#### [To be done]
Can you carry on the Nextflow chat thread below, about passing a directory through a channel, from its last message?

#### [Reading passage]
These are chat archives for nextflow-io/nextflow

16th
May 2017
Bili Dong
@qobilidop
May 16 2017 00:50

I’m still having trouble with passing a directory through a channel. Here’s my test code:

#!/usr/bin/env nextflow

data_ch = Channel.fromPath('data')

process ls {
    input:
    file data from data_ch

    output:
    file "${data}/*"

    exec:
    println data.list()
}

Here data is a directory with several files in it. I expect the code to work, but somehow the directory is not linked to the work dir, thus causing the following error:

ERROR ~ Error executing process > 'ls (1)'

Caused by:
  Missing output file(s) `data/*` expected by process `ls (1)`


Source block:
  println data.list()
Bili Dong
@qobilidop
May 16 2017 00:57
My current guess is that the input will be staged in the work dir only when it's a file but not when it’s a dir.

#### [Provided data]
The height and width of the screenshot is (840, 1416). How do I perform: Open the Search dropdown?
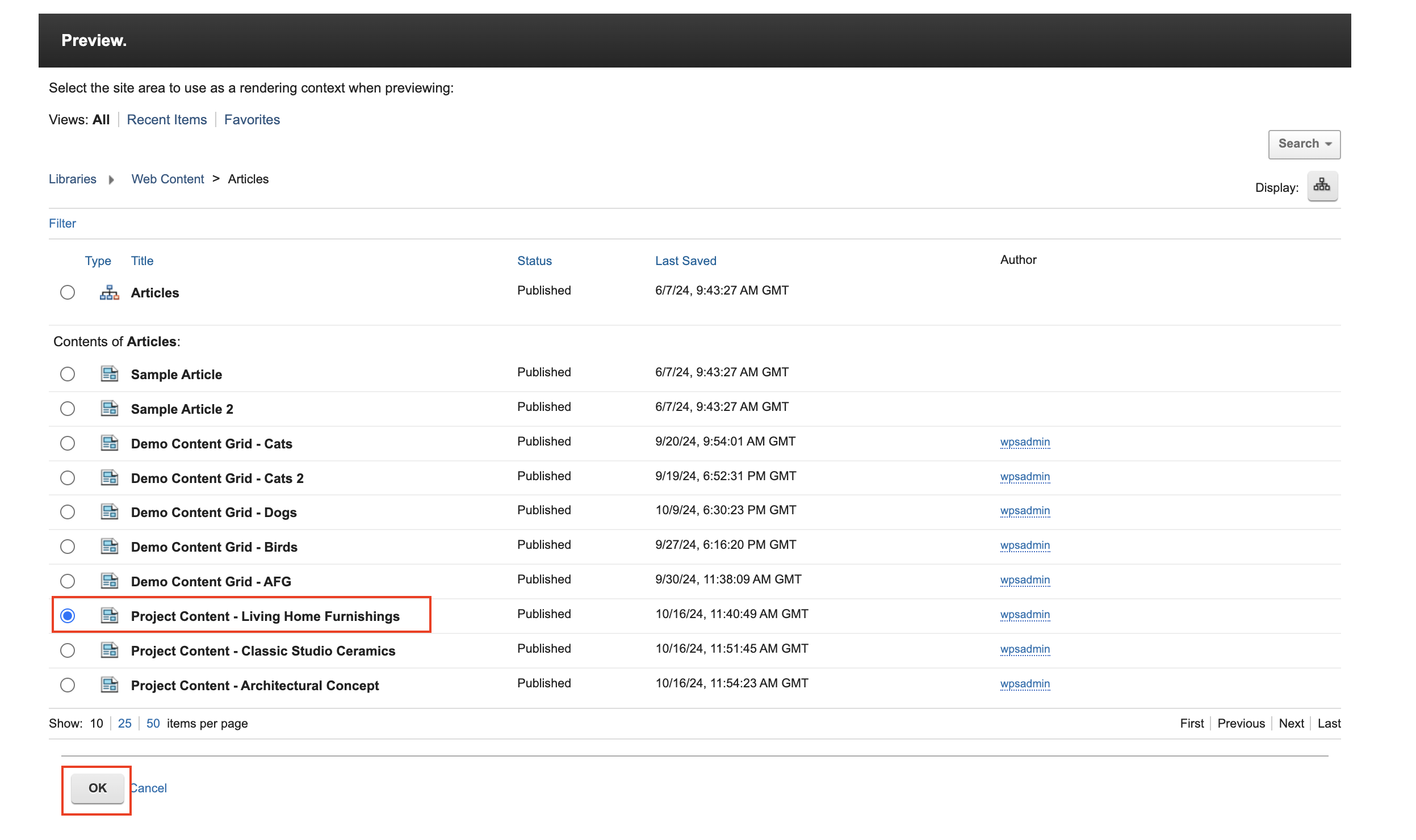click(x=1304, y=144)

#### [Task response]
Paolo Di Tommaso
@pditommaso
May 16 2017 06:44
The problem here is that when using exec: input files are not automatically staged
The following snippet works

data_ch = Channel.fromPath('data')

process ls {
    input:
    file data from data_ch

    output:
    file "${data}/*"

    script:
    println data.list()
    '''
    echo true
    '''
}
also if you want to capture the output directory, you should use:
  output:
    file data into something_ch
otherwise it will returns the files list, not the directory file
Bili Dong
@qobilidop
May 16 2017 06:52
@pditommaso Thank you for the clarification!
chdem
@chdem
May 16 2017 08:21
Hello ! I want to obtain from a channel a string list of filenames with an option '-V' before each.... I'm making tests in the nextflow console (which is a great tool)

this is my first test :

Channel
    .from( 'file1.bam', 'file2.bam', 'file3.bam' )
    .collect {" -V $it" }
    .println()

Of course, the output is not a string but an array

[ -V file1.bam,  -V file2.bam,  -V file3.bam]
Using this in an input by putting it in a val :
process genotype_GVCFs {

    publishDir "${params.outdir}/5-global_GVCF/"

    input:
    set val(gvcfs) from gvcfFiles2.collect { " -V $it" }

    output:
    file {"final.gatk.vcf"} into (gatk_global_gvcf1,gatk_global_gvcf2)

    script:
    """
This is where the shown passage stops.